It’s been a tough year for the kids in Cicero-North Syracuse High School’s Class of 2012.
In December, popular senior Taylor Fleming was killed in a car accident.
Last month, class advisor Marty Campbell, a social studies teacher, lost his battle with lymphoma.
With the Senior Ball this weekend, the Students Against Destructive Decisions club is hopeful that their classmates will be mindful of those losses and think carefully about what they’ll do to celebrate after the dance.
“We just lost so many people in our class that meant a lot to us, and we don’t want to lose someone else to a stupid mistake,” said club president Sarah Knickerbocker.
In order to provide students with an alternative, SADD is putting on an After the Ball party from midnight to 3 a.m. Sunday, June 10, immediately following Saturday’s Senior Ball, at Drivers Village. The event has been offered for a number of years, according to SADD advisor Sara Villnave.
“I think that Bill Brown, one of our health teachers, started this, but it might have even been before that,” Villnave said. “I know for a quite a few years, Toni Brauchle over at the CanTeen started the grassroots of the community connections and doing all of that stuff. She and her people ran the organization. Then SADD started to do it maybe 10 years ago, give or take. It has always been run by an organization that focuses on prevention and focuses on safe places for people to hang out after the senior ball.”
The event features a number of attractions to draw kids in, including a caricature artist, a henna tattoo artist, inflatables and tarot card readers. The biggest draw, however, is the prize students can win at the end of the night.
“Burdick Toyota has been generously donating a car for more than 20 years to a lucky senior,” Villnave said. “There are no ties to it. They don’t have to pay taxes. There’s no lease on it. All they have to do is basically register it, put insurance on it, and it’s theirs.”
Villnave and SADD expressed deep gratitude to Burdick for the generous donation.
“We are so thankful to them to do that,” she said. “I cannot say enough about them over there donating this car. I’m sure that they’re feeling it in their wallets, and they continue to donate a car year after year after year. Really, with just a phone call from me. And for the past two years, they’ve also been donating to Baldwinsville, too, so they’re donating two cars to area districts.”
Other sponsors include the C-NS Optimist Club, Byrne Dairy, Starbucks and the CanTeen. Everything else is paid for by SADD, which raises money throughout the year. In addition, $5 from each ball ticket goes toward the event.
“It’s kind of like that saying, ‘It takes a village to raise a child,’” said co-advisor Michele Barbagallo. “We’re counting on the help of all of these people in the community, because we cannot do this alone.”
That said, the group would love to see more community support in the future.

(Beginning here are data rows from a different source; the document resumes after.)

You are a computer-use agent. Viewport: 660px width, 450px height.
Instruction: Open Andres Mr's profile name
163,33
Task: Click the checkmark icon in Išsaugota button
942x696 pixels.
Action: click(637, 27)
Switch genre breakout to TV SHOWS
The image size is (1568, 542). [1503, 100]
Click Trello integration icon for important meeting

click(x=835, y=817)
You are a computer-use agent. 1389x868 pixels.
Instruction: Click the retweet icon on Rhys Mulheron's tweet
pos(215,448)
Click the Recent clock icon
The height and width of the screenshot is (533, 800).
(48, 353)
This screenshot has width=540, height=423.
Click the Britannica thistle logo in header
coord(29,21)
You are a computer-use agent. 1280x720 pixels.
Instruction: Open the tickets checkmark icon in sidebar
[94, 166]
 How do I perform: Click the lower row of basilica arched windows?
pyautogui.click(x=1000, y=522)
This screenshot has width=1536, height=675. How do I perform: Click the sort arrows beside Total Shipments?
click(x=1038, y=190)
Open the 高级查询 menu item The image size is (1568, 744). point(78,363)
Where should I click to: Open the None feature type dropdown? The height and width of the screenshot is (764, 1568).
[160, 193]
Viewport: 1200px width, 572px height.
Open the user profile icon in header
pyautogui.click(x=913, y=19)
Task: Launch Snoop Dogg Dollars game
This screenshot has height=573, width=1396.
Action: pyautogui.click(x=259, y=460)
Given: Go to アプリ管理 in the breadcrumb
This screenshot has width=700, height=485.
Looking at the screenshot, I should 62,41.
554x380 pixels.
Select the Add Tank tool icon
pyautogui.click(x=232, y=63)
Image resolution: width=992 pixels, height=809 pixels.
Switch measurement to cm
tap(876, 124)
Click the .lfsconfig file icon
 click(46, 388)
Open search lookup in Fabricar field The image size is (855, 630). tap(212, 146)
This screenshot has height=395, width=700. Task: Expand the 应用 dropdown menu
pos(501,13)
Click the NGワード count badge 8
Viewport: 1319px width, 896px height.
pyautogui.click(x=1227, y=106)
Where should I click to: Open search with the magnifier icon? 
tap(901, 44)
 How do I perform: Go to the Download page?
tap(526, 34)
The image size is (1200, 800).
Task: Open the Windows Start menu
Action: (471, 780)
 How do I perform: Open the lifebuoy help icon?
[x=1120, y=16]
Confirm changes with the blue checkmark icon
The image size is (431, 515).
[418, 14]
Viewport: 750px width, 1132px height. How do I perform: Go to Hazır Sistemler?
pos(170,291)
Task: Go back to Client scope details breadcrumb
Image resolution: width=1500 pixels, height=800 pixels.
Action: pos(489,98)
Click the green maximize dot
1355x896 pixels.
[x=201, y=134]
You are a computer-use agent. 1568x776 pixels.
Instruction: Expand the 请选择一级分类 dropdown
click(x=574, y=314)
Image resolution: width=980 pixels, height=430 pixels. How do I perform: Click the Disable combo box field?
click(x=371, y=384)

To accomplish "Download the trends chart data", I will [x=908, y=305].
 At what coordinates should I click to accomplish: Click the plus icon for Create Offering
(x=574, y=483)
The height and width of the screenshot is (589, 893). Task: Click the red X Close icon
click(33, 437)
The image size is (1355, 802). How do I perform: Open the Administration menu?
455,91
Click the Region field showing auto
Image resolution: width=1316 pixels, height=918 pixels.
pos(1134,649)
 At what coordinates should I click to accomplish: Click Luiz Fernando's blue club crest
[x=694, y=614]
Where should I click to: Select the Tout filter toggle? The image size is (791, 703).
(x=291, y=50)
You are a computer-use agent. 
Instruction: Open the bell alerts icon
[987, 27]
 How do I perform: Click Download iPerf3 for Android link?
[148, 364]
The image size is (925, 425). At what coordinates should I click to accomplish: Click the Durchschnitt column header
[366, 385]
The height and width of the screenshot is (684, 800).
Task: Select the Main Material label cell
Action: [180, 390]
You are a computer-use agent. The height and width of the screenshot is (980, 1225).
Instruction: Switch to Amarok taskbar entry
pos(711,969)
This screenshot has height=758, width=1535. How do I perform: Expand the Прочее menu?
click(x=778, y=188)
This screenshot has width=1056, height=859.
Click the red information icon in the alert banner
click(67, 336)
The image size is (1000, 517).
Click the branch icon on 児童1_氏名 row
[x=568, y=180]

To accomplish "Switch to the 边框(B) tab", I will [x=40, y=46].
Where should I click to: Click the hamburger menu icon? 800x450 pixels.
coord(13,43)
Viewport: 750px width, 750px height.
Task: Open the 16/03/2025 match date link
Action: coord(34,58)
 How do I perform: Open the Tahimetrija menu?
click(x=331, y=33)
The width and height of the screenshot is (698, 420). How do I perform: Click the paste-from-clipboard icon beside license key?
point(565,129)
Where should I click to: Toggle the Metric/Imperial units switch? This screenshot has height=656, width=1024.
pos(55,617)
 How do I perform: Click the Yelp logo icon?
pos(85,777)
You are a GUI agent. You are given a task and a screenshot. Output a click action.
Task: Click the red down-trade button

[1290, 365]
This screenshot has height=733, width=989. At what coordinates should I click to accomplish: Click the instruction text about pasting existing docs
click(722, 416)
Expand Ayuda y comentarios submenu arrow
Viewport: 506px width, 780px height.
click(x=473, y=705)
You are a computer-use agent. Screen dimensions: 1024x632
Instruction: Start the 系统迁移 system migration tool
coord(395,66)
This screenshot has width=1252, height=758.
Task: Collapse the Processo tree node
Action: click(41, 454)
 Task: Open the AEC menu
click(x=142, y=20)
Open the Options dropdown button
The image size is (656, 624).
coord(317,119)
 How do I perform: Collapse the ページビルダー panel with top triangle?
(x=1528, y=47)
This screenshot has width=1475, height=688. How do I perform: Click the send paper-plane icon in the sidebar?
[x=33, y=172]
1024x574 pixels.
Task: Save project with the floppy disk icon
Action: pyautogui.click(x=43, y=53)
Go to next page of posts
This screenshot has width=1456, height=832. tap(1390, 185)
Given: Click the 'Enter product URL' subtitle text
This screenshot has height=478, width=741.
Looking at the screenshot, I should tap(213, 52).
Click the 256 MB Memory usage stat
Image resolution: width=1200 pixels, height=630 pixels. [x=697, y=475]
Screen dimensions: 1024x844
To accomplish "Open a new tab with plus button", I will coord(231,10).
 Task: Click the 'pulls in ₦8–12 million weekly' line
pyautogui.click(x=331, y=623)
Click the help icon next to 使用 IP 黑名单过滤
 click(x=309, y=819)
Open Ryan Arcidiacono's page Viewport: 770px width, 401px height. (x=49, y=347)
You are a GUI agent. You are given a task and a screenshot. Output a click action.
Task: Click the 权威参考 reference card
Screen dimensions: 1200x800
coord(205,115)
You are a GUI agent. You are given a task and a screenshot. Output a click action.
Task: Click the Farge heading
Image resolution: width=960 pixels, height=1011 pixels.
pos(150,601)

“In the future, we’d love to make this bigger,” Villnave said. “As you can see, there’s just a scattering of us, and it’s a lot of work. I know that some other districts do huge events. They have a lot of community support. The parents are the people who do it. If we could get more community support and make this event even bigger, we would love that.”
Though the club is small, its members take pride in the fact that it is entirely student-driven.
“All of our clubs are student-driven,” Knickerbocker said. “We’ve been taught that if you want something, you have to work for it. I think that all of the loss has kind of taught us that we have to be there for each other. We care what happens to our classmates, and we don’t want to see something bad happen because we all have these bright futures ahead.”
So it’s for very personal reasons that SADD puts together this After the Ball Party.
“We want our classmates to have fun,” said club member Anna Doren. “We know what they’re looking for, and we can cater to that.”
And it works.
“I have friends who say, ‘I’ll go to this because there are so many cool things,’ where otherwise they would have gone out partying,” said club member Kayla Ventura. “We know what they want to do, and we have those things available for them to do. And I think that brings them into the ball, too, if there’s this cool after-party.”
In addition to planning the party, the group hopes to set an example to their classmates and let them know that they don’t have to abuse alcohol or drugs to be perceived as “cool.”
“I have a family history of destructive-type decisions, and I see how that’s affected my life,” Knickerbocker said. “I just know that I don’t want that affecting myself or my friends. It’s kind of too late to go back and change that, maybe, but having this club, having that support group around me, I can keep myself from making those decisions and then maybe I can change someone in my class from ruining their life when they have that opportunity.”